# Overview of Clustering and Essential Concepts

**Clustering** is type of Unsupervised learning technique where the objective is to arrive at conclusions based on patterns found within the unlabelled data. This technique is mainly used to seggregate large data into subgroups in order to make informed decisions. Clustering algorithms divides data into $n$ different cluesters in such a way that each cluster have similar features, whereas they differ significantly from the data points in other clusters.

# Clustering types

Clustering algorithms can classify data points using a methodology that is either hard or soft. The former designates data points completely to a cluster, where as the later method calculates the probabilities of the data point belonging to each of the clusters. Considering the clusters are created based on similarity between data points. they can be divided into several groups depending on the set of rules used for calculating similarity:


+ **Connectivity based models**: This model's approach to similarity is based on proximity in a data space. The creation of clusters can be done by assigning all data points to a single cluster and then partitioning the data into smaller clusters as the distance between data points increases. Likewise, the algorithm can also start by assigning each data point an individual cluster, and then aggregating data points that are close by. An example of a connectivity-based model is hierarchical clustering. 

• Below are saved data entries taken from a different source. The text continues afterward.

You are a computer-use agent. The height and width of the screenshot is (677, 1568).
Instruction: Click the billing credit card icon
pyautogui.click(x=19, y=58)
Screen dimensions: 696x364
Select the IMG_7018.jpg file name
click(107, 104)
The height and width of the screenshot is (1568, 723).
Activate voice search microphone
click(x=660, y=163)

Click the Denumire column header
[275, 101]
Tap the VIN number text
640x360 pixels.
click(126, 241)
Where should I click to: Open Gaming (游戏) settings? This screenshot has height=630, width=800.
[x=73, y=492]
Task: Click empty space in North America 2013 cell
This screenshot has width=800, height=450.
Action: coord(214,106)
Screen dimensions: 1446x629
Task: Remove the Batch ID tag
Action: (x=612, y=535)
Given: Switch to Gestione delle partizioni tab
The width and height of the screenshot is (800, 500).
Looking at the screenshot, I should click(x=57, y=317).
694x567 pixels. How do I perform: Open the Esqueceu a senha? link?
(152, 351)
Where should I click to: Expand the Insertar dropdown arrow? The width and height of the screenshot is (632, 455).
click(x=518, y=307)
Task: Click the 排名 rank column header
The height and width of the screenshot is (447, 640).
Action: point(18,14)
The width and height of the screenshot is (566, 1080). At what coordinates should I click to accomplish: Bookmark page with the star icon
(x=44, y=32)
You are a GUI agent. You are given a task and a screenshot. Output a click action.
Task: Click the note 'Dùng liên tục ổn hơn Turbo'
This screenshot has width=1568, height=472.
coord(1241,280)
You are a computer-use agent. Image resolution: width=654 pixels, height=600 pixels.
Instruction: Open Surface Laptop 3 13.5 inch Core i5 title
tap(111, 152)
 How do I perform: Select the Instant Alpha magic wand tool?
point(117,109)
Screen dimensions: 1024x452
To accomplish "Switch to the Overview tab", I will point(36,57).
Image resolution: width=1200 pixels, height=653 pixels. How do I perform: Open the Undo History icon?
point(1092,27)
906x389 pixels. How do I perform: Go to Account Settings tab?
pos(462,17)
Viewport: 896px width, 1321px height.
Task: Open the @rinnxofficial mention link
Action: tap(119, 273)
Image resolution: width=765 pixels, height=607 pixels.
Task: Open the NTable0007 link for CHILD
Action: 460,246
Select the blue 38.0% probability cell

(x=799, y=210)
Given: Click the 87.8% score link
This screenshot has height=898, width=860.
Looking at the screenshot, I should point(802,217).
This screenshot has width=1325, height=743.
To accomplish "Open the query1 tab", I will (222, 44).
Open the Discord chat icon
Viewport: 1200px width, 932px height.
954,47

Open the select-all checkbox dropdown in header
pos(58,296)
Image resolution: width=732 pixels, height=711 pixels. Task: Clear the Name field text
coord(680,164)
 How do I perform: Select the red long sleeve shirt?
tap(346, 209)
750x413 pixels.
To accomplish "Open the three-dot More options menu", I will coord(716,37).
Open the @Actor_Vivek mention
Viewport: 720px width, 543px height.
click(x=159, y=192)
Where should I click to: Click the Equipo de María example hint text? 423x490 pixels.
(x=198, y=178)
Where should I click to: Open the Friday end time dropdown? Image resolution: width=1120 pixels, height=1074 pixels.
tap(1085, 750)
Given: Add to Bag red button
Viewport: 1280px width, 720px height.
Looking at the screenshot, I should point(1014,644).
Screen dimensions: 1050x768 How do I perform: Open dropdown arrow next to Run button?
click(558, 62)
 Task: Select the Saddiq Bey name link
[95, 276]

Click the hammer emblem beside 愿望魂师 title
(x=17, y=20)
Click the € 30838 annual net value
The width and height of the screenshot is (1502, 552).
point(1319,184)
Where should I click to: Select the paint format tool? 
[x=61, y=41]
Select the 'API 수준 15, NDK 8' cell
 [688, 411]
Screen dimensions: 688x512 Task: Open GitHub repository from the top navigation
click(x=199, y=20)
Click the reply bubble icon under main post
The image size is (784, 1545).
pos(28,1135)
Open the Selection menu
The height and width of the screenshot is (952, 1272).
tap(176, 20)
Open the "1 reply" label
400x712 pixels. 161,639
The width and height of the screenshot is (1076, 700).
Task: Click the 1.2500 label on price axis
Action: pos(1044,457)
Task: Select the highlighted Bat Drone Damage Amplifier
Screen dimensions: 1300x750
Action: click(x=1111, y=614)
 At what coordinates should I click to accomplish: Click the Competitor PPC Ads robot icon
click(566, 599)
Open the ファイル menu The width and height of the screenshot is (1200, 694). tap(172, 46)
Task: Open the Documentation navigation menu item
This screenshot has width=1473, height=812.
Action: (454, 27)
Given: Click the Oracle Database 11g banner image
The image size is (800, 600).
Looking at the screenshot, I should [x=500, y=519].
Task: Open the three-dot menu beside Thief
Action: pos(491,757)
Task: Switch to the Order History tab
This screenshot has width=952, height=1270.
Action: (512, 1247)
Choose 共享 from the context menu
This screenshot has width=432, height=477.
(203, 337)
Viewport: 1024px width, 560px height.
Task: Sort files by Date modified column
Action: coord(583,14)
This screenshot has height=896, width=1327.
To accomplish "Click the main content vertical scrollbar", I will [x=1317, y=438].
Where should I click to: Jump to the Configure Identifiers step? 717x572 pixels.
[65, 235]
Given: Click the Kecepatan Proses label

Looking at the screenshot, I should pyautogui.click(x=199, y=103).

+ **Density based models:** As the name suggests, these models define clusters by their density in the data space. This means that areas with a high density of data points will become clusters, which are typically separated from one another by low-density areas. An example of this is the DBSCAN algorithm.

+ **Distribution based models:** Models that fall into this category are based on the probability that all the data points from a cluster follow the same distribution, such as a Gaussian distribution. An example of such a model is the Gaussian Mixture algorithm, which assumes that all data points come from a mixture of a finite number of Gaussian distributions.

+ **Centroid based models:** These models are based on algorithms that define a centroid for each cluster, which is updated constantly by an iterative process. The data points are assigned to the cluster where their proximity to the centroid is minimized. An example of such a model is the k-means algorithm.

There are few important poitns one need to consider while workign with clustering algorithms:

+ Distance Metrics
+ Feature Scaling, and
+ Number of dimensions

# Distance metrics

![](data/distance.png)


In clustering algorithms we often use distance to calculate similarity between two data points. For different types of data we calculate different types of distances. The most commonly used is Eucledian distance in case numerical data types and Hamming distance for categorical data types. Though there are many distance metrics to discuss. I'll limit myself to discuss few important ones here. You can find more about distance metrics [here](https://scikit-learn.org/stable/modules/generated/sklearn.neighbors.DistanceMetric.html)

## Euclidean distance

![](data/euc.png)


Euclidean distance is the metric, I think most of us are familiar with. This distances can be 0 or take on any positive real number. It is given by the root sum-of-squares of differences between each pair (x,y) of points. And we can see that for high dimensions we simply add the distance.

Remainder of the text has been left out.